Question: Who has been the chain breaker and pioneer in your life? A father, mother, grandfather, grandmother, schoolteacher, Pastor, Sunday School teacher, friend, etc. Give them thanks if they’re still living. It is their sacrifice that brought blessing into your life. Sometimes, there’s no one in the past that you can thank and you have to be your own pioneer. In my early years as a pastor I used to hear, “we used to go to church as a little kid.” Now, it is, “no, our family never went to church…”

Application: Are you the pioneer in your family? It’s not easy to do what you’re doing. No one has set any pattern for you. There’s no one to look up to in your life. You have to step out of the comfort zone. You have to break the chain. You have to choose to follow God. Just like the pioneers in our nation’s history, you have to make the tough sacrifices. But if you’re willing, God will give you more than enough grace to be the pioneer.

  1. The reason for the move.

Why did Terah decide to move out of Ur? We have no indication in the text that God called Terah the same way he called Abraham. Maybe it was because of the losses in his life. First, there’s no mention of his wife, which means she must have died in Ur. Second, verse 28 says, “And Haran died before his father Terah in his native land, in Ur of the Chaldeans.” We don’t have any details on Haran’s death but you can imagine what effect this must have made on Terah. Maybe this was a catalyst for him to move out of Ur.

Principle: All pioneers have to go through pain to move out of their comfort zone. God doesn’t cause the pain but he uses the pain to bring something good into our lives.

For e.g. Teddy Roosevelt, the 26th President of the United States is one of my favorites. February 14th, 1884 was an awful day for him. He was in the NY state legislature trying to get a bill passed when he was called home. His mother had died due to typhoid fever. Few hours later, his wife of 4 years also died due to some kidney problems. She had just given birth to their daughter. Teddy Roosevelt left everything and went into the badlands for a couple of years and worked as a rancher and a local sheriff. When he returned, he was a different man who made a big impact in America and the world. Teddy Roosevelt came from a Christian home and he knew that God had used his pain to mature him.

• • • • • • •

In the text about pioneers, what two jobs did Teddy Roosevelt hold in the badlands?

• • • • • • •

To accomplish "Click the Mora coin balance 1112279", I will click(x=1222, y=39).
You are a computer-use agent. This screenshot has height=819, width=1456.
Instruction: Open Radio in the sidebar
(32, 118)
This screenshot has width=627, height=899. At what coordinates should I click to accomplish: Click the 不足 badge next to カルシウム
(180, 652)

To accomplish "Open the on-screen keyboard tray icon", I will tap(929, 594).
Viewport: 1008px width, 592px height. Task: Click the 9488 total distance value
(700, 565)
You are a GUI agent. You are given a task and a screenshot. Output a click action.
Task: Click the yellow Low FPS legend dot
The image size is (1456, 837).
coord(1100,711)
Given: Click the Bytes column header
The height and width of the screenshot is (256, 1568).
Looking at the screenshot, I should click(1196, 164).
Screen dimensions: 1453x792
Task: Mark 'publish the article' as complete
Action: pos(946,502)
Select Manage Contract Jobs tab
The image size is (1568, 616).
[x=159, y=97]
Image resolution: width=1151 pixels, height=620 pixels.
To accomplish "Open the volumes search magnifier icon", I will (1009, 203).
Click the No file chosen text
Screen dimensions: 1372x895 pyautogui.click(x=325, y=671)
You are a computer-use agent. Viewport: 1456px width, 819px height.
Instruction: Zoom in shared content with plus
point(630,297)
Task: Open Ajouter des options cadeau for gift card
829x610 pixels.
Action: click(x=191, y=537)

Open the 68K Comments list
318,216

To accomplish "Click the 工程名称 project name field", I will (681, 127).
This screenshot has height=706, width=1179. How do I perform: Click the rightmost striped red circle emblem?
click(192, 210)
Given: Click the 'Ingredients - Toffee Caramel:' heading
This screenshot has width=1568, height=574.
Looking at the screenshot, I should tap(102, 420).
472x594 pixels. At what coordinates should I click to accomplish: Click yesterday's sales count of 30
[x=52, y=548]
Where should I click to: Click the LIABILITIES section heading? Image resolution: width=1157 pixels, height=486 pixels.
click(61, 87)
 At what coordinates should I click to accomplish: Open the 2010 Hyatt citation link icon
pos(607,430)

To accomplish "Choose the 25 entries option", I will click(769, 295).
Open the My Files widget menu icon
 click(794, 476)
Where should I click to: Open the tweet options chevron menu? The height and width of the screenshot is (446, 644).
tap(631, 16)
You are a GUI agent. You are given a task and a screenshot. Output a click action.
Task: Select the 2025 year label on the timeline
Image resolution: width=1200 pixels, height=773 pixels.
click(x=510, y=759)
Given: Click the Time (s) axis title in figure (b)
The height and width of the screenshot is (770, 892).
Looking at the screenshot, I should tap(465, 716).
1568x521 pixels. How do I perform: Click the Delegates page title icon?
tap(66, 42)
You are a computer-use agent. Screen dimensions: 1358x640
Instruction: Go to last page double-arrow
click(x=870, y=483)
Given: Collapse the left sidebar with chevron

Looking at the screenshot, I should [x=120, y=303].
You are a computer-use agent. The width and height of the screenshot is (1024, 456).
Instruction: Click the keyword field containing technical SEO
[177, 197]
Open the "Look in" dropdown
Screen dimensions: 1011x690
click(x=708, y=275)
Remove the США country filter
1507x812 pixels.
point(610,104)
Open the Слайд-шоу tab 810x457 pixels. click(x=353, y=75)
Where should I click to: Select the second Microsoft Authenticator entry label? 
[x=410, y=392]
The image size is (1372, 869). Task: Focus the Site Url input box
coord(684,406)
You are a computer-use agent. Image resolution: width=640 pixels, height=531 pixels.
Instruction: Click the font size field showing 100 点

• • • • • • •

- [Expected answer]: He worked as a rancher and a local sheriff.